Source
<<<<

Outline Of Deal In Focus, Paisley Set To Tell Blair

By Brian Walker, London Editor

brian.walker@belfasttelegraph.co.uk
23 November 2004

Tomorrow Ian Paisley will enter the Prime Minister's study in No 10
alone, to tell Tony Blair that "the outline of a deal has come into
focus" and hand him a letter that explains the party's full
position for the first time.

Earlier, Mr Paisley will have delivered the same message verbally
to the Taoiseach at the Irish embassy.

Apparently, the letter will neither accept nor reject the Prime
Ministers' version of the best available deal, but will outline
"outstanding concerns".

The DUP reply leaves the two Prime Ministers with little option but
to continue the shuttle between the DUP and Sinn Fein over the next
few days at least.

Meetings with David Trimble and Mark Durkan will also be fitted in.

The DUP's stance remains tantalising optimistic.

A senior party source denied delaying a deal for electoral
advantage: "Our only consideration is whether the deal is right for
us".

>>>>

Entries taken from a collection
<<<<

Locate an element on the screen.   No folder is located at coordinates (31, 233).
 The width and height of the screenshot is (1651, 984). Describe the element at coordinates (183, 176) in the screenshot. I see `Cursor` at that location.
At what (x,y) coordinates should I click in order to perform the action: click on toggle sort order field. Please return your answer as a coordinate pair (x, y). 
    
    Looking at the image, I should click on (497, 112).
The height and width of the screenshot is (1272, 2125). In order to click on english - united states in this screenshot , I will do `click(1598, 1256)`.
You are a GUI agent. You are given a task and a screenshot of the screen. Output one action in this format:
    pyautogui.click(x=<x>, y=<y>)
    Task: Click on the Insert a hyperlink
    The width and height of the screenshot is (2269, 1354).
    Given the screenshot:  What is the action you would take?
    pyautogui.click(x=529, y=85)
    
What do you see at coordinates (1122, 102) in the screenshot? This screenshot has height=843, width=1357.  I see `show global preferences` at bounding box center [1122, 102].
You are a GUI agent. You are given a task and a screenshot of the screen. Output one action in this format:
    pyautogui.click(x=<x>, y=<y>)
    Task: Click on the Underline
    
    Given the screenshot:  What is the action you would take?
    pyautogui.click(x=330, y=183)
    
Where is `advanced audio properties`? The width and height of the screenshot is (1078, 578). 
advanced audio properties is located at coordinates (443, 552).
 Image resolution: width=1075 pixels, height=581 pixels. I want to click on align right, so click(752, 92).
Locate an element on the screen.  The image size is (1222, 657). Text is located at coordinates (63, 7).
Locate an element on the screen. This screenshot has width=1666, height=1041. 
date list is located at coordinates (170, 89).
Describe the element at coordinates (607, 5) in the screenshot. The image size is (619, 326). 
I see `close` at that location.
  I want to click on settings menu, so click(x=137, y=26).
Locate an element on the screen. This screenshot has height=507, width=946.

>>>>

Requirements
**A)** In the article about Ian Paisley's letter to Tony Blair, copy the passage between "Apparently, the letter" and "be fitted in.", inclusive, substituting "mediation" for "shuttle".
**B)** Extend the article about Ian Paisley's letter to Tony Blair, picking up after its final sentence.

Answers for this exercise
**A)**
Apparently, the letter will neither accept nor reject the Prime
Ministers' version of the best available deal, but will outline
"outstanding concerns".

The DUP reply leaves the two Prime Ministers with little option but
to continue the mediation between the DUP and Sinn Fein over the next
few days at least.

Meetings with David Trimble and Mark Durkan will also be fitted in.

**B)**
On the other hand he said: "Blair will be hard put to get an
agreement by Friday."

The comment suggests that the IRA's offer to allow a senior
Protestant and a senior Catholic cleric to witness the disposal of
arms is not enough to satisfy the DUP and that the Premiers are
being asked to go back to the republicans to provide proof of
decommissioning in photographic or video evidence.

In other words, the familiar sticking point remains.

NIO officials are said to be planning a tight six weeks' timetable
for passing the necessary legislation. If agreement on the
legislation was reached in principle, Sinn Fein would take the
momentous step of making a commitment to support the PSNI and join
the Policing Board.

At Westminster, gaps are being left for the Government to rush
through a new law over the next few weeks to set up a new Assembly
and devolve justice and policing powers to it by 2006, if a deal
can be reached by Christmas.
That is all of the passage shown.